Eclipses can occur at any latitude. In 2000 there was a partial eclipse at the South Pole. I’m not aware of any total eclipses there since we’ve established the scientific base, but it wouldn’t be unusual if there weren’t any–any given spot on Earth only experiences a total eclipse on an average of once every 360 years.

Total solar eclipse, November 2003, visible from Antarctica

I think you guys are missing the real question which would be weather the shadow of the moon can cover then entire planet Earth simultaneously. Obviosly it can cover any point at any one time but how about all at once?

The diameter of the moon is 2160 miles. So the penumbra (where a partial eclipse is seen) is at least that wide. The exact extent will be a bit wider because the shadow hits the earth obliquely everywhere except when the umbra is on the equator.

On re-reading the OP I am now not sure what the question is but, if it is strictly if there can be an eclipse in the poles, the answer is there can be an eclipse anywhere, even in a spaceship outside the earth. If you are in the shade cast by the moon you are seeing an eclipse and most of the time that shadow is outside the earth.

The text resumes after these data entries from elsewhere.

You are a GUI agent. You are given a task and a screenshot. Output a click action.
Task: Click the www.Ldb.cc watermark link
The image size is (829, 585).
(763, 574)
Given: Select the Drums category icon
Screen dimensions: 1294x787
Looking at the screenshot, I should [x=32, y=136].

If the question is whether the shadow can cover the whole earth at once then the answer, as rowrrbazzle points out, is that it does not even come close. The shadow of the moon follows a path across the surface of the earth and is seen at different times in different places. You can find maps with these paths on line.

sailor, I’m asking if the poles can experience a total solar eclipse. Earthling’s link doesn’t answer that.

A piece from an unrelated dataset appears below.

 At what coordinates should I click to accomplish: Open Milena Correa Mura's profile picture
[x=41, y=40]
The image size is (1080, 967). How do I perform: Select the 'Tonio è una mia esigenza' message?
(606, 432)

Think about my OP this way. You’re standing on a sidewalk. Several yards away from you is a utility pole; several yards beyond the pole is Uma Thurman.

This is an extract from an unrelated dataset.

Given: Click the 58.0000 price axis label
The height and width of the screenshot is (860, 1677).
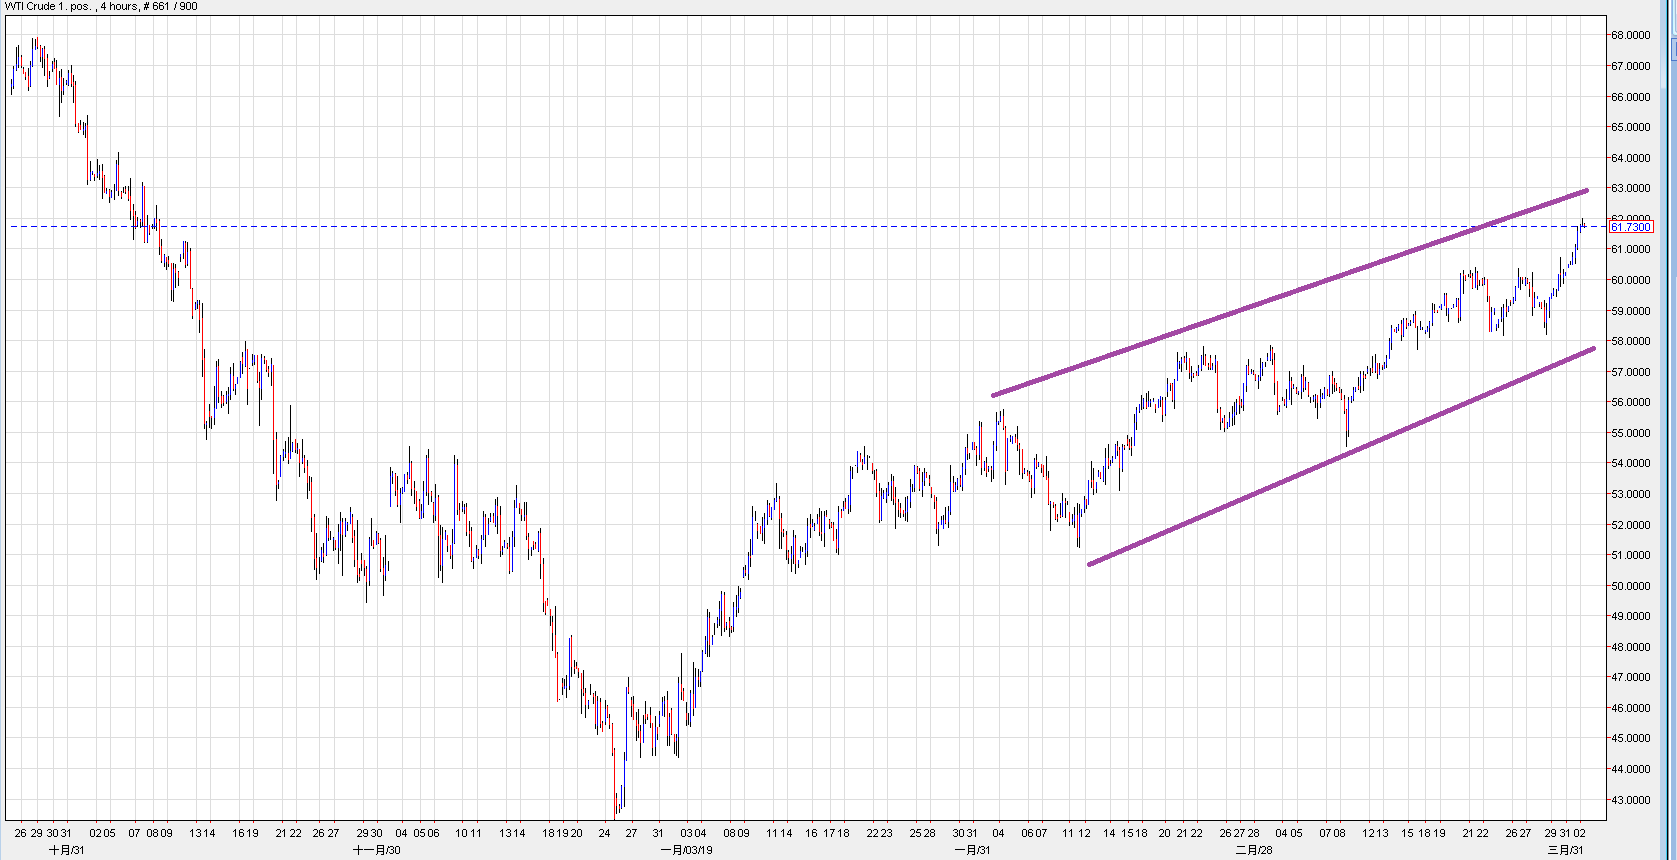Looking at the screenshot, I should 1630,341.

You, the utility pole and Uma are all in a line, so you can’t see her. But you’re with two friends; one is standing five feet to your left and the other is standing five feet to your right.

Each says, “Whoa, sailor, check out Uma over there!” because their line of sight to Uma is not blocked by the utility pole. You want to know what the heck they’re talking about, because you see no Uma anywhere.

Now, replace the utility pole with the Moon, Uma with the sun, yourself with the Equator and your two friends with the North Pole and South Pole.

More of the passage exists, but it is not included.